ID Requirement Description
F1 API to list/filter FRUs by type, status, location, etc. Query/filter FRUs by type, status, location
F2 Export inventory for reporting Export inventory data for external use
F3 API for FRU lookup by serial/asset tag Fast field lookup of FRU status/history
F4 API for recording FRU install/remove/replace Event logging for maintenance actions
F5 Event log with timestamps and user attribution Track who performed what actions when
F6 Event log per FRU (preferably immutable) Track complete FRU lifecycle history
F7 API to query FRU history Retrieve FRU movement and event history
F8 Audit logging and export Support audits and compliance reporting
F9 Events generated only when actual FRU changes Avoid redundant events, prune as needed
F10 API to export FRU inventory and event data (no pagination) Export inventory/event data for reporting
F11 Support for standard export formats (CSV, JSON) Multiple export format options
F12 Filtering options for export (by type, status, date, etc.) Configurable export filtering
F13 API to configure discovery endpoints Manage discovery endpoint configuration
F14 Redfish-based discovery of FRUs and subcomponents Walk Redfish endpoints for all relevant data
F15 Support for other discovery methods (e.g. SNMP, file import) Multiple discovery protocol support
F16 Discovery endpoint authentication and credential management Secure discovery endpoint access
F17 Discovery triggers: API (manual), scheduled, event-based Flexible discovery activation
F18 Discovery scheduling and status monitoring Automated discovery management
F19 Extensible metadata schema management Custom metadata framework
F20 Custom property definitions for FRU types Type-specific metadata
F21 Flexible location hierarchy configuration Configurable location structures
F22 Metadata validation and constraints Data integrity enforcement
F23 Extensible event metadata Custom fields, location mapping
F24 Configurable retention and pruning policies for FRU events Event lifecycle management
F25 Incomplete data handling Data integrity and completeness
F26 FRUID construction and synthetic ID management Identifier generation and management
F27 API to log a maintenance action or comment for a FRU ID Log maintenance actions/comments for FRUs
F28 Time-stamped and user-attributed maintenance log entries Track who performed maintenance and when
F29 Support for arbitrary user comments/messages Allow freeform maintenance notes
F30 Maintenance actions do not require FRU identity change Log actions without changing FRU identity

Design Considerations

Key Implementation Insights from CSM/HMS-SMD

  • Redfish-Based Discovery: FRU discovery walks specific Redfish endpoints (/Chassis, /Systems, /Managers) and their sub-collections (e.g., NICs, GPUs) to gather enclosure, node, and BMC data. Node-specific components are discovered via sub-URLs under /Chassis/<systemID>.
  • FRUID Construction: Each discovered FRU is assigned a unique identifier in the form <Type>.<Manufacturer>.<PartNumber>.<SerialNumber>. If required fields are missing, a synthetic FRUID is generated and flagged as incomplete.
  • Event Generation and Pruning: FRU history events are generated only when a FRU changes location (not on every scan) to avoid database bloat. A pruning mechanism ensures only meaningful change events are retained, supporting long-term retention without excessive growth.
  • Normalized Data Model: FRU and location data are stored separately and linked by FRUID, allowing for detachment/reattachment as hardware is moved or removed.
  • Discovery Triggers: Discovery can be triggered by manual API calls, endpoint addition/modification, or node power-on events.
  • Retention Policy: FRU history events are retained for at least one year, with redundant events pruned to keep the database manageable.
  • Basic Audit Trail: HMS-SMD provides FRU lifecycle audit capabilities through the hwinv_hist table, tracking hardware inventory events (Added, Removed, Scanned, Detected) with timestamps and event types.

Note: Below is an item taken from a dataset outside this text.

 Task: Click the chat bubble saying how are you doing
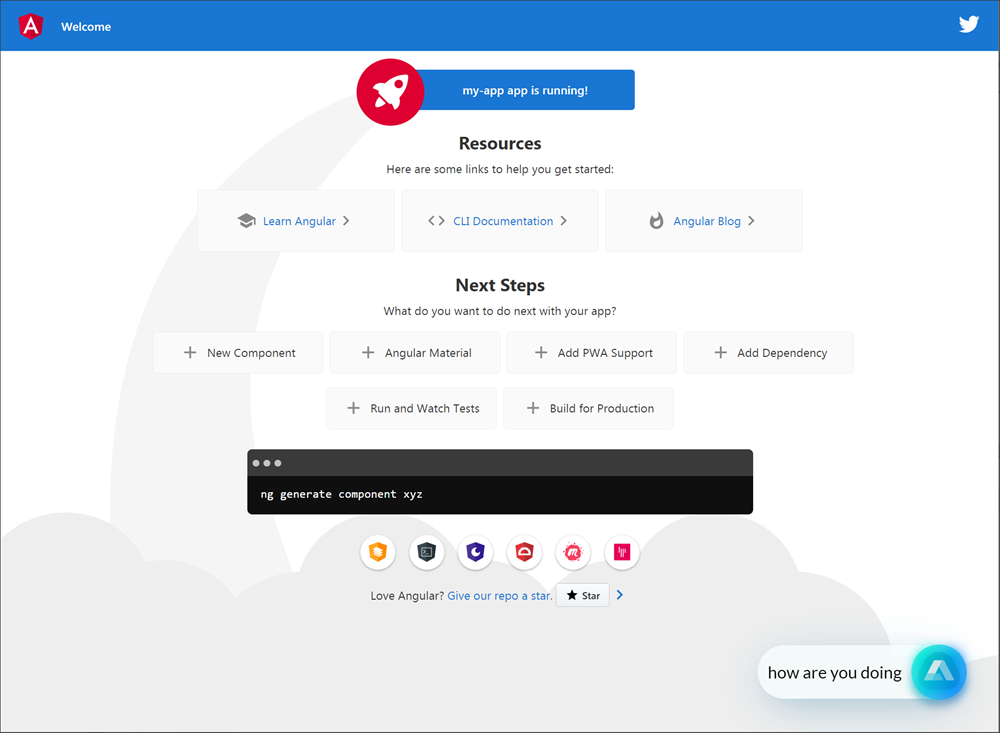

Research and Design Questions for Discussion

Data Structures and Format

  • Data Structures and Format: Need to research what all data was being tracked in SMD and how it was being used.
  • UUID-Based Identification: How should the service handle the transition from CSM's FRUID format to a UUID-based identification system?
  • Component Hierarchy Tracking: How should we encode parent-child relationships between components (e.g., DIMM → Node → Chassis). Are there any modifications to SMD's data model required to store these relationships?
  • Extensible Properties: Do we need to support custom/extensible properties for both FRUs and locations to accommodate different hardware types and organizational needs?
  • Physical Location Identifier Scope: What identifier should represent a component's physical location? While xname is the traditional identifier, we need to decide if it's the right choice for this service. A key consideration is that this location identifier must be strictly limited to physical hardware only, ensuring it is never used for virtual resources (e.g., VMs, containers) that run on the hardware.

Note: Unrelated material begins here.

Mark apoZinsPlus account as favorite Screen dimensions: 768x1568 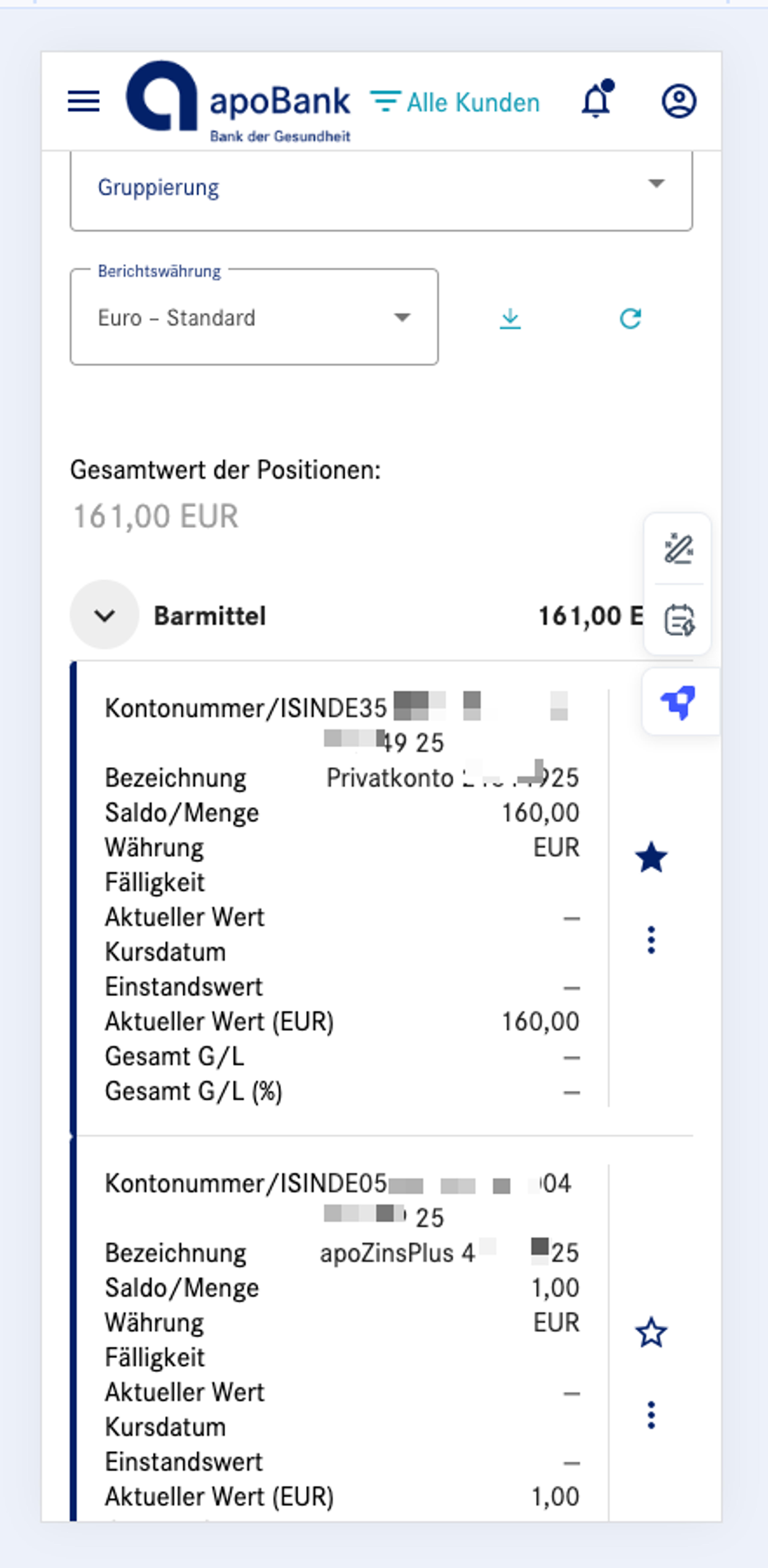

Discovery and Data Collection

  • Discovery Methods: Other than Redfish-based discovery for out-of-band data, what other discovery methods do we need to support? What security and access considerations apply to each method?
  • Discovery Triggers: Are there any additional discovery triggers we should support beyond manual API calls? How about component state changes? Node power-on events?
  • Discovery Coordination: How should discovery scans be coordinated to avoid conflicts between multiple discovery methods or overlapping scans of the same hardware?
  • Import/Export: Do we need to support importing FRU data? Are there any specific import formats we should consider? This would also be useful for backup and recovery.
  • Incomplete Data Handling: HMS-SMD generates synthetic FRUIDs when data is insufficient. Should we continue with this mechanism? If so, should we reuse the same format "FRUIDfor" + componentID?
  • Discovery Endpoint Management: How should discovery endpoints be configured, managed, and monitored? What authentication and configuration options are needed for different endpoint types?
  • Asynchronous Discovery: How should long-running discovery scans be handled? What status reporting and progress tracking mechanisms are needed?

Service Architecture

  • Independent service vs SMD: Should FRU tracking be its own service in OpenCHAMI, or should it be tightly integrated with existing SMD APIs? If independent, what kind of data relationships and synchronization are needed with SMD?
  • Configuration Management: If FRU tracking becomes its own service, what strategies are needed for managing discovery endpoints for SMD? How about for FRU tracking service from Magellan? Is there any specific FRU tracking service configuration we'd need to do, like retention policy settings?
  • Monitoring and Observability: Are there any specific requirements for service health monitoring, metrics, and troubleshooting?
  • Deployment Patterns: How will the FRU tracking service be deployed?
  • Event Architecture: How should FRU lifecycle events be generated, stored, and potentially published internally and/or to external systems? What event sourcing or messaging patterns are needed?
  • Event Standardization: Should FRU events follow a standard format like CloudEvents to ensure interoperability with other systems and event-driven architectures? What are the tradeoffs between custom event formats and standardized schemas?

Security

  • Authentication and Authorization: What authentication and authorization mechanisms are needed for the FRU service? Should it align with existing SMD practices?
  • Audit Requirements: Do we need audit capabilities beyond basic lifecycle events (Added, Removed, Scanned, Detected)?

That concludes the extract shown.